1. Quelques mots sur la conférencière

Françoise Mariotti est une psychologue et thérapeute exerçant dans son cabinet à Saint Gély du Fesc, près de Montpellier. Elle est aussi docteure en psychologie sociale. Elle est la fondatrice de l’association PSYC & GENRE. Elle anime ainsi des cafés psycho, des cafés du genre et des groupes de discussion sur des questions de société.

2. Quelques mots sur la conférence

Durant la conférence, j’ai pris quelques notes personnelles, notamment des notions ou des éléments qui m’ont marquée :

  • La science a-t-elle un genre ? Tristement OUI, le masculin…
  • le poids de l’histoire : l’absence d’instruction et d’éducation des filles dans ce domaine pendant (trop) longtemps et une finalité non professionnelle,
  • le point de vue essentialiste de notre société, si défavorable à l’éclosion de la diversité des talents,
  • la mixité à l’école où les groupes sont très (trop !) « genrés » : on vit ensemble en étant séparé… Un mixeur est un système qui permet de mélanger les éléments sans qu’on puisse les reconnaître à la sortie. L’école y parvient-elle ? Eh bien NON, pas encore au XXIème siècle… A quand un vivre-ensemble sans être séparé par quoi que ce soit : sexe, sexualité, couleur de peau, culture, …couleur des yeux, couleur des caleçons – pourquoi pas ces caractéristiques aussi… ?
  • les stéréotypes et les prophéties autoréalisatrices : ne pas se laisser influencer par la pression sociale pour le choix de son métier ou de son activité sportive : un exploit ! Réaliser son rêve : juste un rêve pour les femmes (…pour les sciences) ?
  • la notion de représentation sociale : dans les sciences, les femmes sont des exceptions et ne peuvent être des modèles faciles à suivre (question de représentation). Consulter à ce sujet :

 

Allégorie de la Science par Jules Blanchard.
Allégorie de la Science par Jules Blanchard. Située sur le parvis de l’Hôtel de ville de Paris.

3. Mon regard personnel

Ingénieur-e et passionnée de sciences, je suis triste aujourd’hui d’un tel constat. Je suis effarée de voir que l’on pense encore qu’il existe une raison « naturelle » pour expliquer cette inégalité sociale, qui a des conséquences néfastes sur la diversité et la recherche scientifique.
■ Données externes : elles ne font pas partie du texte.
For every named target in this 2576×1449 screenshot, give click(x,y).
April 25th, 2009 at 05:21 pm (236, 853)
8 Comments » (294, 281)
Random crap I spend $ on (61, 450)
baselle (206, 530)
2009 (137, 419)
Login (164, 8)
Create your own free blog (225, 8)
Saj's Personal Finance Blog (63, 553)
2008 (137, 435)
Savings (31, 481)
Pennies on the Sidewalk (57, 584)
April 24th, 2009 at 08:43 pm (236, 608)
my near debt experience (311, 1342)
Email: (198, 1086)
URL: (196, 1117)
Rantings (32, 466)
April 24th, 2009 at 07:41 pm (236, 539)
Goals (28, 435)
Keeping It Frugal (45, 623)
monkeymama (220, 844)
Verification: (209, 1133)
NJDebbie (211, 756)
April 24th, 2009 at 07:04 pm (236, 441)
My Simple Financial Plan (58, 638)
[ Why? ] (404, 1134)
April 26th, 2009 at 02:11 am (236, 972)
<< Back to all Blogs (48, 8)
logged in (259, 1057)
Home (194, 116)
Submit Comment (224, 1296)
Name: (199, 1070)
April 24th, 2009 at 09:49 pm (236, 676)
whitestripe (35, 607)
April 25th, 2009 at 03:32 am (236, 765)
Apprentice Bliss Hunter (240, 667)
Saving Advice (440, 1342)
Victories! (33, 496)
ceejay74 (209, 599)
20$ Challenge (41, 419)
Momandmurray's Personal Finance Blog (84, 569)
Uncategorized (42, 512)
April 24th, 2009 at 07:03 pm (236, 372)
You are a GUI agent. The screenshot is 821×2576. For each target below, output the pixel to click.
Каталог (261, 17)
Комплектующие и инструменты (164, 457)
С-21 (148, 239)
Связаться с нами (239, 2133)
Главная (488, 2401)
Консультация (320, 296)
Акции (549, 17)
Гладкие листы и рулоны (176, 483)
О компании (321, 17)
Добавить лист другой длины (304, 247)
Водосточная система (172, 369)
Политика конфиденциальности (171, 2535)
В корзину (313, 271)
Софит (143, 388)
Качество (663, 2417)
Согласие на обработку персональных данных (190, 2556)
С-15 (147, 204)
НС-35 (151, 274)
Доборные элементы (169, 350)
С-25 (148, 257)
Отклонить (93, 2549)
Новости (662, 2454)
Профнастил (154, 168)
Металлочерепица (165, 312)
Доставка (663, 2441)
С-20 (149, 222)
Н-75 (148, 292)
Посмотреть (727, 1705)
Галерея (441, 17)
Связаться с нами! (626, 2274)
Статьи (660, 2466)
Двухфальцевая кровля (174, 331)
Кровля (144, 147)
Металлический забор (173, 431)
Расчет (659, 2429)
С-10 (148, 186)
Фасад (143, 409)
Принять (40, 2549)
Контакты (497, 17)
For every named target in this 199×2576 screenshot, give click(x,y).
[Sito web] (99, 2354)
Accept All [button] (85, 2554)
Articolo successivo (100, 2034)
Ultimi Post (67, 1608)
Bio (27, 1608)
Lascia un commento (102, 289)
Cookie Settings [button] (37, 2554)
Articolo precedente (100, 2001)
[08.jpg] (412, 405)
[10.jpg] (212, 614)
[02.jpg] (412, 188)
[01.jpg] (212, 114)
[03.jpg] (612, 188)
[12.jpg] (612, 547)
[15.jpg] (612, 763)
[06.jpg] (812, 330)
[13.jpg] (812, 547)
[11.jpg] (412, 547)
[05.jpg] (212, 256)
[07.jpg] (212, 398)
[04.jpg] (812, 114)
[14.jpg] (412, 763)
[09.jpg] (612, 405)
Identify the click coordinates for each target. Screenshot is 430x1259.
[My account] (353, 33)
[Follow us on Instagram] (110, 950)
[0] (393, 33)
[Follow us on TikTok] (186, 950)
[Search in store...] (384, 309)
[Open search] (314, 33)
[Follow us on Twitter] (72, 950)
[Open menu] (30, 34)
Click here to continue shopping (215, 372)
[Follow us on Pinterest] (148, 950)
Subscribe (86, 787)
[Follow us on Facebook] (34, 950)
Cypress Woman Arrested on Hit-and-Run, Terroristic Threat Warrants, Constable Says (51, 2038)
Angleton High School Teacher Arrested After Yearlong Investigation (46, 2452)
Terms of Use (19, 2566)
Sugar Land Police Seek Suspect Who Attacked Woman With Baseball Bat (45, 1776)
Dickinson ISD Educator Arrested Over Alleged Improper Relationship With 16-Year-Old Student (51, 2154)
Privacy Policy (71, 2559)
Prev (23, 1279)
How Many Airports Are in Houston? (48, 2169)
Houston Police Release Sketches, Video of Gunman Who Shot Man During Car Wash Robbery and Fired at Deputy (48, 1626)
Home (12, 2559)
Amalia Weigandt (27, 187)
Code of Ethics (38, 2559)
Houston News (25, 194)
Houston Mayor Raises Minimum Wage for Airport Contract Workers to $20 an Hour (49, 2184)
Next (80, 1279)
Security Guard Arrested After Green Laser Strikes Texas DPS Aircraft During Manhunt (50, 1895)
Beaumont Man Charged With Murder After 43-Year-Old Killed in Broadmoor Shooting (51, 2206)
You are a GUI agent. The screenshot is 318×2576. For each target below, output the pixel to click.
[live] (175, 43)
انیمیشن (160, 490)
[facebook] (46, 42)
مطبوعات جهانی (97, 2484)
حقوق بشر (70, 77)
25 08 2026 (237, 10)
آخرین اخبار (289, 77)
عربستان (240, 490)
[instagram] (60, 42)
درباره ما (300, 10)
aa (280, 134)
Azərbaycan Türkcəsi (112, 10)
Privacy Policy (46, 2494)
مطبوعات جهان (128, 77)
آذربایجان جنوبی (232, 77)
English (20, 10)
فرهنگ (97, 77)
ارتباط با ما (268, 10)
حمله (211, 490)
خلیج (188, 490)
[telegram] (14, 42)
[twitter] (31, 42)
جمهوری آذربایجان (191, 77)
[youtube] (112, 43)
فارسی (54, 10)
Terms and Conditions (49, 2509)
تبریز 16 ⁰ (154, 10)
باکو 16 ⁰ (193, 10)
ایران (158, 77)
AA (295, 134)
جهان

Pour information, je me considère comme ayant « la bosse des maths », avec un esprit scientifique. Il se trouve que j’ai une sœur jumelle monozygote pour qui ce n’est pas le cas, alors que nous avons été élevées de la même manière, c’est-à-dire avec une grande liberté. Mon époux est ingénieur comme moi et je considère qu’il y a plus de différences entre moi et ma sœur jumelle qu’entre moi et mon mari et… j’adore ma sœur 😉 La raison culturelle, sociale est bien plus forte que la raison biologique (qui reste à prouver et qui est pour moi une fausse croyance, une légende urbaine), surtout quand on voit les Malaisiennes faire de l’informatique ! J’ai personnellement étudié (l’informatique) avec deux Malaisiennes durant deux ans.

Ce constat est encore nié dans le monde professionnel car il dérange, il questionne et remet trop de privilèges en jeu. Faire changer les mentalités, modifier une zone de confort (dans un lieu de pouvoirs car de savoirs ?), même quand il s’agit d’une inégalité criante (hurlante ?), n’est pas facile, même encore aujourd’hui au XXIème siècle. Le poids historique se fait encore sentir malgré les dernières avancées des neurosciences…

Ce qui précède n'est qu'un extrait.